*** DATASET CONTENT

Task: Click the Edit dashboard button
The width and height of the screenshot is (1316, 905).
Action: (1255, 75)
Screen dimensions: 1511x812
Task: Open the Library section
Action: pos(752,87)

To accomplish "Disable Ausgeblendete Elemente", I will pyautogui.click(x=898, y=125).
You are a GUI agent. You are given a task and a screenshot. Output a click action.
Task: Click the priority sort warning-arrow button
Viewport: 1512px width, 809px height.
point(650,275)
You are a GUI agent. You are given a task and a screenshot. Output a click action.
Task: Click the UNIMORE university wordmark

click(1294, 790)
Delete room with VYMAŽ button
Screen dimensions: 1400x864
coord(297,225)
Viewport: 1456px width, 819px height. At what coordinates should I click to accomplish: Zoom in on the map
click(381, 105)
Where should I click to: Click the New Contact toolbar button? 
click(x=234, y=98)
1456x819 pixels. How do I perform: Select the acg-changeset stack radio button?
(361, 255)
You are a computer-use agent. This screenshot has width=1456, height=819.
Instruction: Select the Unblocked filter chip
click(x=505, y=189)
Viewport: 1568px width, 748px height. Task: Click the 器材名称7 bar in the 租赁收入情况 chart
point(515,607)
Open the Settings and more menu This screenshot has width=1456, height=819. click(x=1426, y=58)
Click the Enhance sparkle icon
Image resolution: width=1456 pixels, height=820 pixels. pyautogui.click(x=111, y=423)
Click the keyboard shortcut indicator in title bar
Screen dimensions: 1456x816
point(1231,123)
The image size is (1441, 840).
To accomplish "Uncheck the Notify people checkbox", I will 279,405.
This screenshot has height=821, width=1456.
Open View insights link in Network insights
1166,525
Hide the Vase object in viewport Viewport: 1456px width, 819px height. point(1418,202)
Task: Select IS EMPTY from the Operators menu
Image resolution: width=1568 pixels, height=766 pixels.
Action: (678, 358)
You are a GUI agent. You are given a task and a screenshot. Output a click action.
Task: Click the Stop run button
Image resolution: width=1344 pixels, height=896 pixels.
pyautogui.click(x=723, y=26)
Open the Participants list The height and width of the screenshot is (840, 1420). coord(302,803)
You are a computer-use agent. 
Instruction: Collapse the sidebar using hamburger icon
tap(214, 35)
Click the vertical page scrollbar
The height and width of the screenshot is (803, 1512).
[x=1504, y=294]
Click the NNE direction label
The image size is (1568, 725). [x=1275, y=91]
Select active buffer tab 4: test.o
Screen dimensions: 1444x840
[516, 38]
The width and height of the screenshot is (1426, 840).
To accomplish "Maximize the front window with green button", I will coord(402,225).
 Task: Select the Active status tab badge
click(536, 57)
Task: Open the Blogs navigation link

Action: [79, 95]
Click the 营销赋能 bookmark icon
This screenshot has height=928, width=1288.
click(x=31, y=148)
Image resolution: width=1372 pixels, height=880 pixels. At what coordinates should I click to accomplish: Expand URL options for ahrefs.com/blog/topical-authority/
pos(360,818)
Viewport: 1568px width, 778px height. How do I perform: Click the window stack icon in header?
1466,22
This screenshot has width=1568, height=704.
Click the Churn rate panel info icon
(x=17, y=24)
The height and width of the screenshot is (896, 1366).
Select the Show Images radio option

******

__BRIEF__. Throughout the data above, copy all lines where the word "menu" is found.

__SOLUTION TO THIS EXERCISE__.
Open the Settings and more menu This screenshot has width=1456, height=819. click(x=1426, y=58)
Task: Select IS EMPTY from the Operators menu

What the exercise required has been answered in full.